EXERCISE REQUIREMENTS -
Your response should contain each line of the data that includes "will".

----

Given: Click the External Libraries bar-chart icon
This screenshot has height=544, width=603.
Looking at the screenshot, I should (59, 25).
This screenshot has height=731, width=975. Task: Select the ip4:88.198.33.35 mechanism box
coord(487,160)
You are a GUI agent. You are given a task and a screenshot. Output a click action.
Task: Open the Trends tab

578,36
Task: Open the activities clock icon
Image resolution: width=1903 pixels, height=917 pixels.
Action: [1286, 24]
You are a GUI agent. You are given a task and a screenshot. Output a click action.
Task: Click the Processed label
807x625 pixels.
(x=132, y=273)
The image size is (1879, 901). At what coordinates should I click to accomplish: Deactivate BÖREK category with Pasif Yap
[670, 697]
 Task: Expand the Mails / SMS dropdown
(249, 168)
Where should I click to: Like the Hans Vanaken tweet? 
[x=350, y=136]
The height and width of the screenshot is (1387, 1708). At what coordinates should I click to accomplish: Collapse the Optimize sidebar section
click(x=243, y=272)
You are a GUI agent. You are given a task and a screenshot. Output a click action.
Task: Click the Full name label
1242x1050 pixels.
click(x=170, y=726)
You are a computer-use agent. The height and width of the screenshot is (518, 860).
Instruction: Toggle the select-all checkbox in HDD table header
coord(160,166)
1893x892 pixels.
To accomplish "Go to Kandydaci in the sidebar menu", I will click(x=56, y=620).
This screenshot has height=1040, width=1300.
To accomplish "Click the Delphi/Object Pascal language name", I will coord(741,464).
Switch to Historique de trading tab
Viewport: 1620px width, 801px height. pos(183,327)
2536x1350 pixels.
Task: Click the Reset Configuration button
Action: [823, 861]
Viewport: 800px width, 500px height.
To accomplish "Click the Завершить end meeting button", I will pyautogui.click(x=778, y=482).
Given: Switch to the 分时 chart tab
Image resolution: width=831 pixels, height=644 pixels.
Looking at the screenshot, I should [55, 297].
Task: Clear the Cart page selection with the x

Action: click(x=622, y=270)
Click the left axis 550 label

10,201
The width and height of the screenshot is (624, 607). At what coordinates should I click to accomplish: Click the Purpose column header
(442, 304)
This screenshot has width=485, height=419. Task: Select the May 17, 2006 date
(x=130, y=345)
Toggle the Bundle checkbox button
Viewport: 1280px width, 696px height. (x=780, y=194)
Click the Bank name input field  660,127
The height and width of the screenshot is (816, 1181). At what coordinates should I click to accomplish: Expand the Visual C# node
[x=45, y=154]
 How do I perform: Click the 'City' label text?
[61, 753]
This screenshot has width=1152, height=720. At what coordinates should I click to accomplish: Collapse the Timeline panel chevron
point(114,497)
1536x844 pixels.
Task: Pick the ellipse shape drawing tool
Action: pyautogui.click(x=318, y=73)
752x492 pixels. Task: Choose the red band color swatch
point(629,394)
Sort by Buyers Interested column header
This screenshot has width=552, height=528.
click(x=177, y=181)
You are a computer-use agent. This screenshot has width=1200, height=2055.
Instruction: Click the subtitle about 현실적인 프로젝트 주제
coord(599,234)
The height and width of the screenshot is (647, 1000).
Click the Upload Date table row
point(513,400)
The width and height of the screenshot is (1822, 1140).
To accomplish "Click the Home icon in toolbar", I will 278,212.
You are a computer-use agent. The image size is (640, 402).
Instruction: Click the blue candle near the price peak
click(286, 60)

----

EXPECTED OUTPUT -
To accomplish "Go to Kandydaci in the sidebar menu", I will click(x=56, y=620).
To accomplish "Click the Delphi/Object Pascal language name", I will coord(741,464).
To accomplish "Click the Завершить end meeting button", I will pyautogui.click(x=778, y=482).
To accomplish "Click the Home icon in toolbar", I will 278,212.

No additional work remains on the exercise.